Nel 1994 un medico genovese denunciò don Riccardo Seppia perché il sacerdote aveva preso a tempestare di telefonate i suoi figli, due femmine di 10 e 13 anni, e un maschio di 15 anni. Se la cornetta l’alzava lui, si sentivano solo respiri, ma se toccava ai piccoli, allora il maniaco parlava. “Con loro perdeva ogni freno e pronunciava frasi blasfeme, pornografiche. Non riusciva a fermarsi e ogni volta sconvolgeva i ragazzi”.
La vicenda era stata riportata alcuni giorni fa dal quotidiano genovese ‘Il Secolo XIX‘. Inizialmente la denuncia del medico fu contro ignoti. Le successive indagini chiarirono che le telefonate arrivavano dalla parrocchia di San Pietro di Quinto, frequentata dai figli del medico. Don Seppia allora era curato proprio a San Pietro di Quinto e fu trasferito. Le telefonate cessarono, don Seppia divenne parroco a Calvarezza, Pareto e Frassinello in Valbrevenna. Ora il facente funzione procuratore capo di Genova, Vincenzo Scolastico, ha spiegato: “Stiamo cercando negli archivi, per trovare quel fascicolo, e valutarlo con grande attenzione per stabilire se eventualmente sia necessaria una nuova attività d’indagine anche in quell’ambito”.

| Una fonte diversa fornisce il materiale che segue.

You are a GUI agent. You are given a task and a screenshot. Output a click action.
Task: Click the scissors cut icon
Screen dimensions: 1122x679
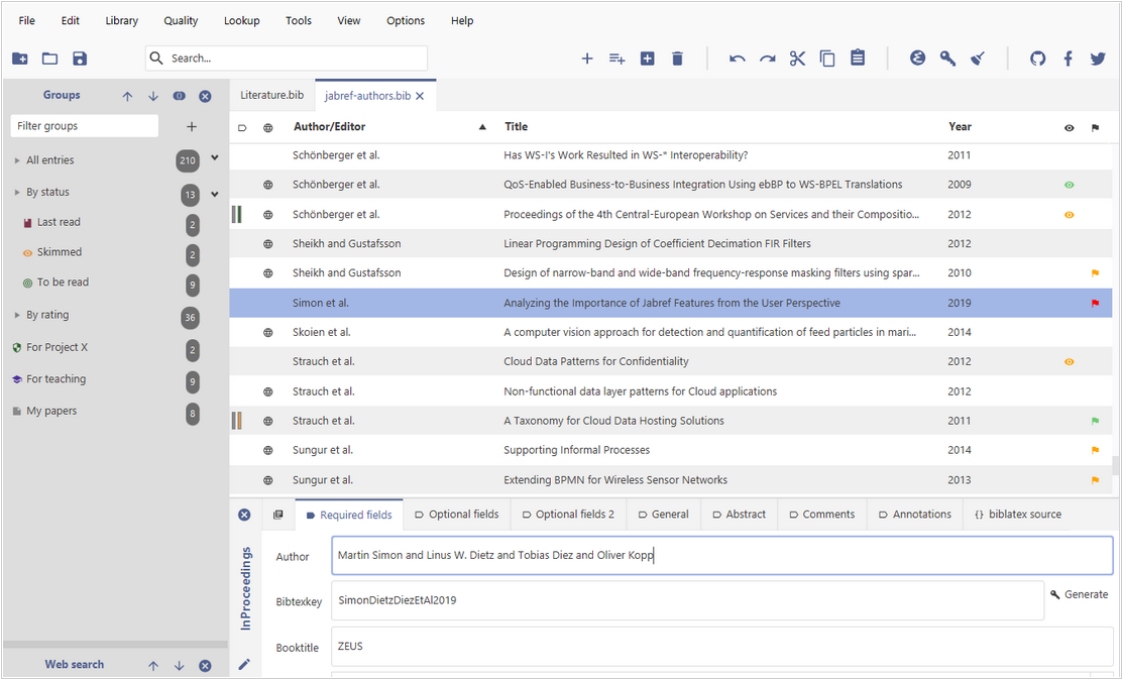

Il caso del papà di Quinto non è l’unico guaio che emerge dal passato di don Seppia. Il 19 maggio la Procura aveva ascoltato anche don Piercarlo Casassa, il primo parroco che ha avuto Riccardo Seppia come vice. Aveva ribadito quanto già dichiarato in esclusiva al Secolo XIX: «Non era adatto al sacerdozio, usciva tutte le notti, tornava tardi, e si svegliava alle due del pomeriggio. Lo avevo comunicato più volte alla Curia, ma i miei appelli sono caduti nel vuoto». Inoltre ben tre cardinali e tre vescovi che avevano disposto indagini informali, non avevano però dato molta importanza alla cosa (Leggi l’articolo).
Infatti, già ai tempi del Cardinal Tettamanzi la curia era a conoscenza del fatto che nella canonica del Santo Spirito si svolgevano feste hard omosessuali. Poi la pratica su quella chiesa era passata al successore di Tettamanzi e le voci erano arrivate fino al vescovo di Albenga (Seppia aveva vissuto qualche mese a Giustenice, un comune della provincia di Savona) che lo aveva persino convocato e “assolto”.